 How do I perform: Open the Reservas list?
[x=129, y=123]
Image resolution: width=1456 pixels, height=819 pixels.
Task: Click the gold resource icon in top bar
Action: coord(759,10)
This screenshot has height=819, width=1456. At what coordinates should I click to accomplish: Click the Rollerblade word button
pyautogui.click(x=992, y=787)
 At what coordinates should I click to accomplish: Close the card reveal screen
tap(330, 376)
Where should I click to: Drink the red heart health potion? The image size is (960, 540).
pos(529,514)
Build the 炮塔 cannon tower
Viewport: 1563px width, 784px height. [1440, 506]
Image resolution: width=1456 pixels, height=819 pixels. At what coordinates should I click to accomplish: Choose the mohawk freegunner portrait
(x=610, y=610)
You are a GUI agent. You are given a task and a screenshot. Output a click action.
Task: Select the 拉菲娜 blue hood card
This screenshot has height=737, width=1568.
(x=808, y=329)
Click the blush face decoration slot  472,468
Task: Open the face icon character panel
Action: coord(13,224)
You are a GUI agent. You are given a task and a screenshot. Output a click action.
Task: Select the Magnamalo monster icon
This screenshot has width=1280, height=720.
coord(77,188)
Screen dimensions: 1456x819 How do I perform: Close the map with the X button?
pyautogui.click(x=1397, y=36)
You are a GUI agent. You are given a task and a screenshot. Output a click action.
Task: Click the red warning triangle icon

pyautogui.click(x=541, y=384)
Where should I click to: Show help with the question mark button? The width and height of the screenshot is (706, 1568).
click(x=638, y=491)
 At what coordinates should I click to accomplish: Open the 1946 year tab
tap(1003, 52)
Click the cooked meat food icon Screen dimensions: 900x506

• GIVEN EXERCISE: Quote the entries above, starting at the line that contains "At what coordinates should I click to accomplish: Close" and ending after the line that contains "pyautogui.click(x=1397, y=36)".

• WRITTEN ANSWER:
 At what coordinates should I click to accomplish: Close the card reveal screen
tap(330, 376)
Where should I click to: Drink the red heart health potion? The image size is (960, 540).
pos(529,514)
Build the 炮塔 cannon tower
Viewport: 1563px width, 784px height. [1440, 506]
Image resolution: width=1456 pixels, height=819 pixels. At what coordinates should I click to accomplish: Choose the mohawk freegunner portrait
(x=610, y=610)
You are a GUI agent. You are given a task and a screenshot. Output a click action.
Task: Select the 拉菲娜 blue hood card
This screenshot has height=737, width=1568.
(x=808, y=329)
Click the blush face decoration slot  472,468
Task: Open the face icon character panel
Action: coord(13,224)
You are a GUI agent. You are given a task and a screenshot. Output a click action.
Task: Select the Magnamalo monster icon
This screenshot has width=1280, height=720.
coord(77,188)
Screen dimensions: 1456x819 How do I perform: Close the map with the X button?
pyautogui.click(x=1397, y=36)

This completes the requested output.